La lumière sur les nuits lausannoises

Il y a trois ans de cela, un été très agité avait imposé dans le débat public un nouveau mot-clé: les nuits lausannoises. A quelques reprises au cours des mois les plus chauds, des échauffourées devant l’une ou l’autre discothèque avaient dégénéré en bagarres générales – rapidement rebaptisées “émeutes” dans un langage médiatique qui apprécie de moins en moins la nuance. Certains débordements, jets de bouteilles contre des ambulanciers, détérioration de matériel public, avaient néanmoins de quoi alarmer.

Les partis, c’est leur rôle, ont formulé quelques propositions. Le débat a été fort agité durant quelques mois. Que pouvait faire Lausanne, avec ses compétences, face à ce phénomène? Que devait faire, en particulier, une majorité de gauche? Lorsque celle-ci a communiqué son projet, les échos ont été quasi-unanimes: la Municipalité choisissait une approche liberticide, basée sur le contrôle et la surveillance, et allait tuer ces nuits qui faisaient la fierté de la petite capitale de la nuit.

Lausanne a bougé

Avec trois ans de recul, et sans prétendre à juger dans leur globalité ce que sont devenues les nuits lausannoises sur le plan de la qualité, il est peut-être temps de dresser un premier bilan… Sur le plan politique, que s’est-il passé depuis 2012?

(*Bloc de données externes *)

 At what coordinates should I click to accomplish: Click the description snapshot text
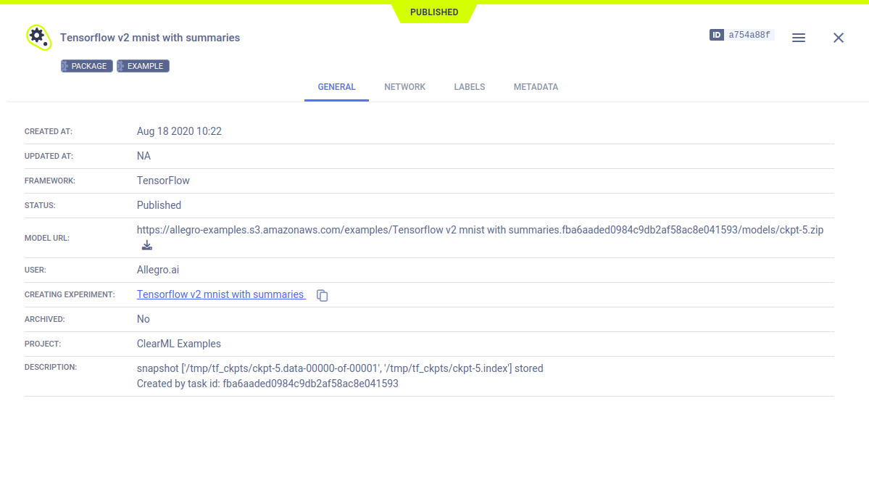tap(339, 368)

  • L’horaire limite de fermeture pour les discothèques a passé de 5h à 6h du matin. La condition: cesser de vendre de l’alcool à 5h.
  • Une évolution des horaires des bus de nuit est en cours, afin des les étaler jusqu’à 4h30, soit environ une heure avant la reprise du service normal des transports publics.
  • Une brigade dite “sécurité, intervention, prévention” sur le modèle zurichois a été créée. Composée d’agents communaux en uniformes non armés, elle vise simplement à assurer une présence susceptible de désamorcer les conflits, sans laisser ce rôle uniquement aux agents privés.
  • Les ouvertures nocturnes des salles de gymnastique des écoles ont été renforcées, afin de proposer aussi des alternatives aux jeunes.
  • Les possibilités de vente d’alcool à l’emporter ont été réduites: avec la nouvelle loi cantonale, la vente d’alcool s’arrête après 20h. Selon l’évaluation réalisée d’une mesure analogue mise en place à Genève, c’est un petit effort pour un effet intéressant sur la surconsommation problématique en particulier chez les jeunes. Aujourd’hui, avec la nouvelle loi cantonale, les magasins peuvent rester ouverts, mais doivent tirer le rideau sur le rayon alcool à 20h.
  • Les “concepts de sécurité” conclus avec les boîtes de nuit définissent plus précisément comment celles-ci doivent s’assurer de la sécurité en leur sein et à leurs abords (notamment, détecteurs de métaux, saisie des armes, nombre d’agents de sécurité).

Les nuits bougent encore…

Quiconque a passé une soirée à Lausanne durant cet été qui s’y prêtait particulièrement a pu à mon avis s’en convaincre: l’ambiance nocturne qui distingue Lausanne n’a pas disparu. Avec 30 établissements nocturnes, Lausanne a perdu quelques boîtes de nuit, gagné une dizaine de terrasses, et pas connu de graves troubles depuis depuis trois ans.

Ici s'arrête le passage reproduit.